I work in an atmosphere where what a client wants, a client gets and they won’t leave you alone until you fulfill their RFP to their satisfaction. This got me wondering why aren’t we as rigorous with our choice in partners? We’re always willing to settle, we want one thing but we accept another.
Case in point. I had a conversation with one of my friends about my standards. I never asked much from a man except that I like him but I’ve learned that’s not enough. I told her there are somethings that I’m not willing to compromise anymore. An education, gainfully employed, and no kids. She came back at me and said that she’s open to anyone and that she’s not going to be “snotty” and judge people.
I didn’t try to argue.
I don’t understand why people are so afraid to have standards.
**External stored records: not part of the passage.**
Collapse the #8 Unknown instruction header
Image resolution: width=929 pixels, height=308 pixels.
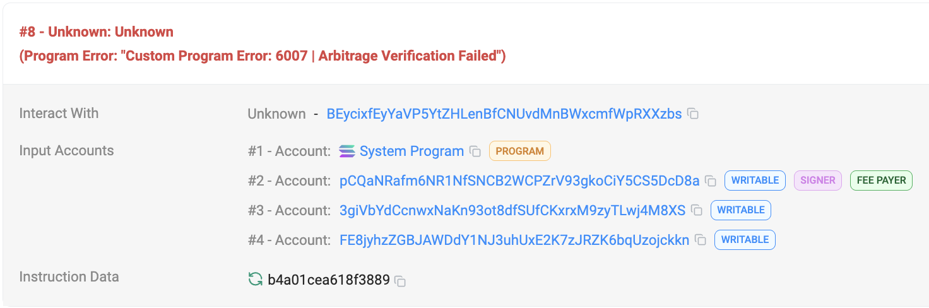click(x=97, y=32)
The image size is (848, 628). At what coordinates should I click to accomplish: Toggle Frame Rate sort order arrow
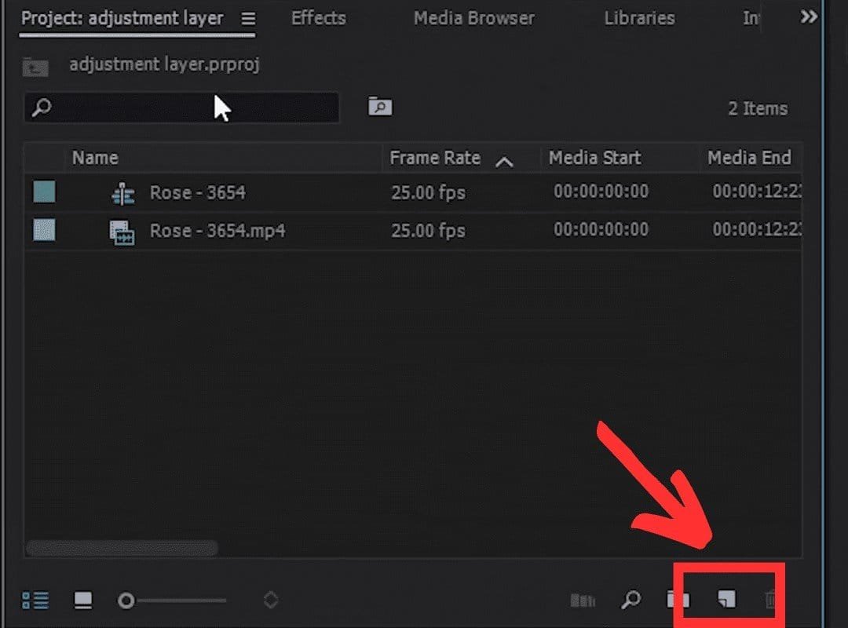point(505,161)
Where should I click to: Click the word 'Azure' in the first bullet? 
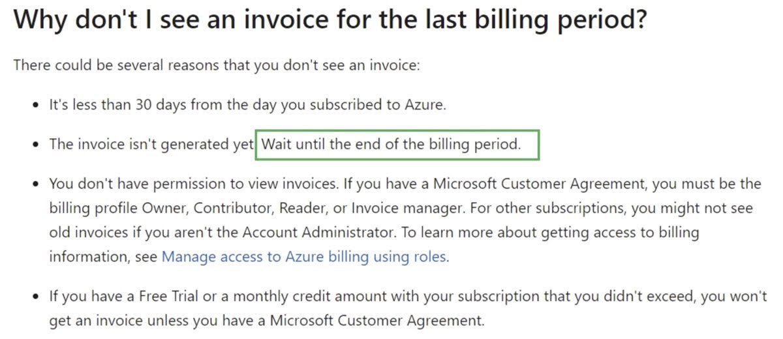(425, 105)
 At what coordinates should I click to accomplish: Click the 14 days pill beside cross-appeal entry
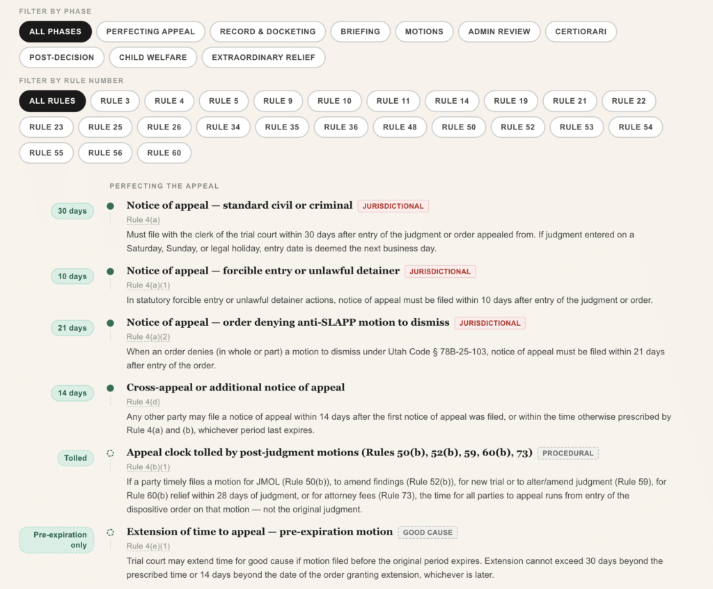click(72, 393)
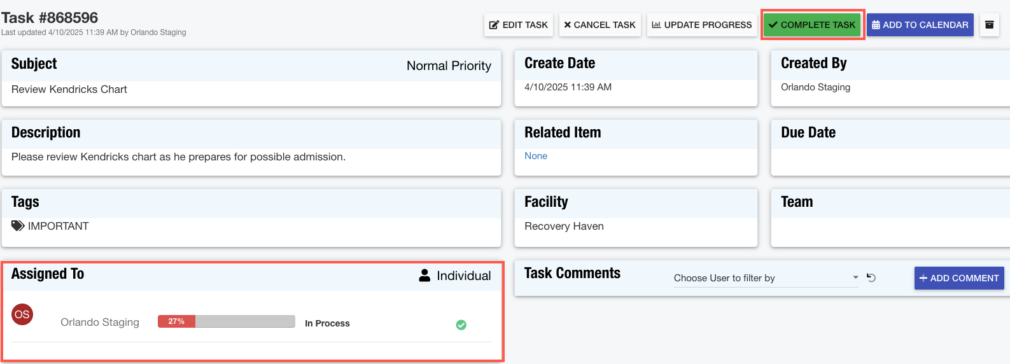Open the Update Progress dialog
The height and width of the screenshot is (364, 1010).
tap(701, 25)
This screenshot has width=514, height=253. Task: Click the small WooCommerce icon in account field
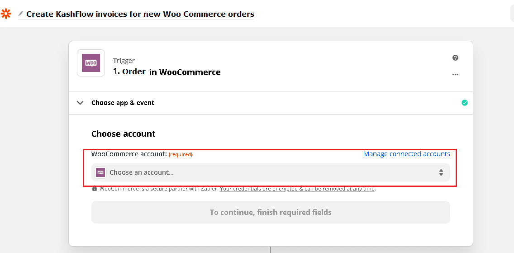click(x=100, y=172)
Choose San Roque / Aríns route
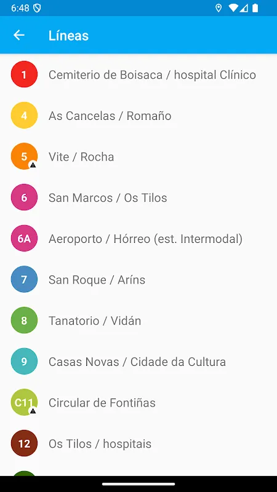Viewport: 277px width, 492px height. 139,280
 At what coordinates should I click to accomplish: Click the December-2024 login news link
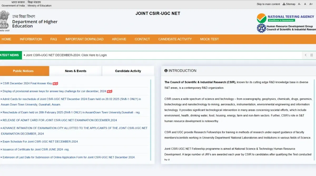click(66, 55)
Having standards doesn’t mean looking down on other people but it means setting the bar for what you want to deal with and the reality is that if you don’t set standards you’ll allow anyone and all nonsense into your life. My friend? Dates convicted felons. . . And she is gainfully employed, attractive, and pursuing activities to improve herself but because she doesn’t have standards she let’s men in that are from the jump pre-disposed to hurting her.
I was similar. . . Not convicted felon similar but I wasn’t as discerning as I should have been. You can tell a lot about a person from where he/she is in their life and I chose to ignore that because I was always willing to help improve people. But now, I’ve learned you can only help someone so much and I now require for my potentials to be pursuing a similar level of improvement as me. If I can do it, why can’t he?
This is all to say, don’t settle and don’t be afraid to set standards and limits because if not you can make yourself vulnerable to situations that could have easily been prevented and there’s no shame in wanting the best for yourself.
What do you think? Are standards good? Or are they judgmental? What are your standards and have you always had them?